SR-1 will carry three helicopters that will deploy from the descent platform while it is still airborne. This effort is known as the Skyfall Project. The helicopters are very similar to the Ingenuity helicopter, which successfully completed 72 flights on Mars before its mission ended.
Because SR-1 will use the Power and Propulsion Element (PPE) originally designed for the postponed Lunar Gateway, along with the proven technology demonstrated by Ingenuity, NASA was able to save enough development time to target the late-2028 Hohmann transfer window.

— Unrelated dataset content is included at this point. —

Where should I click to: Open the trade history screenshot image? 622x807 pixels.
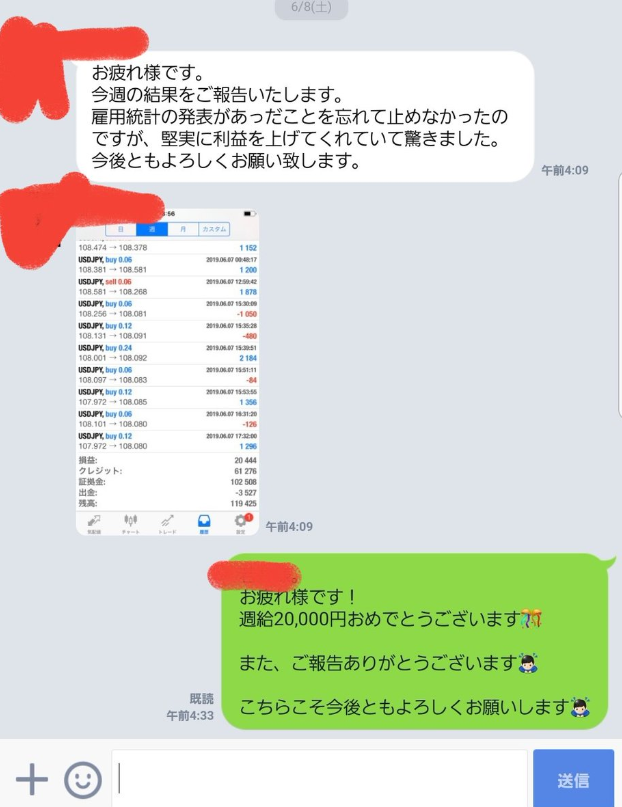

To the best of my knowledge, @NASA has not yet finalized the region of Mars that the Skyfall Project will explore and map.
Many people argue that the first human missions should target the large flat regions near the Martian equator. Arcadia Planitia is often cited as a leading candidate for the first Martian colony because of its relatively safe landing terrain and the presence of abundant subsurface water ice. Those are compelling advantages.
What is discussed less often is surface radiation exposure and meteorite impact frequency. Both are higher there than they need to be.
In my opinion, Hellas Planitia is the better long-term option. Its terrain is rougher than Arcadia Planitia, with hills and crevices separating flatter regions, but it also has major advantages.
Hellas Planitia sits approximately 7 km lower in elevation, meaning there is more atmosphere above it compared with Arcadia Planitia. That additional atmospheric shielding slows down and breaks apart many meteorites that would otherwise strike the surface intact.
The thicker atmosphere also reduces radiation exposure at the surface. Lower radiation levels would contribute to healthier colonies.
Finally, Hellas Planitia experiences persistent winds that would support wind-powered turbines. Unlike solar arrays, wind power would remain available during dust storms and throughout the long Martian night.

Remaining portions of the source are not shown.